Images excepted, the data below must be repeated exactly.
#### Material provided
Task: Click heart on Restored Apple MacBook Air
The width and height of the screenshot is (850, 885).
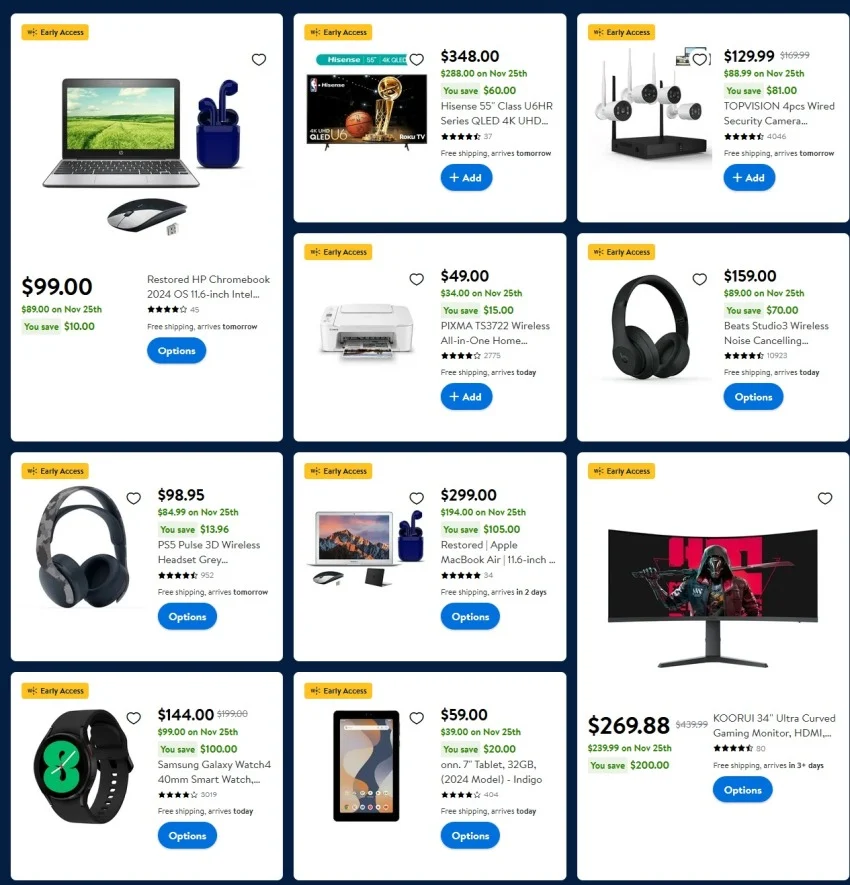Action: [x=417, y=498]
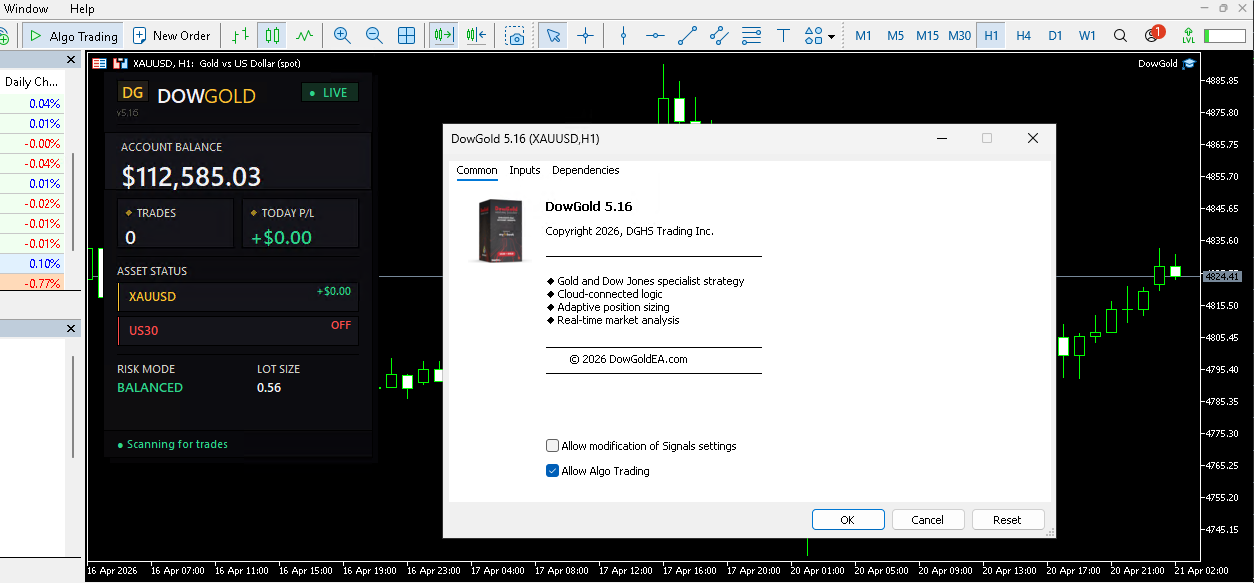1254x583 pixels.
Task: Open the Dependencies tab
Action: tap(585, 170)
########
→ **Result for this exercise**:
Task: Click heart on Restored Apple MacBook Air
The width and height of the screenshot is (850, 885).
Action: [x=417, y=498]
1254x583 pixels.
Task: Open the Dependencies tab
Action: tap(585, 170)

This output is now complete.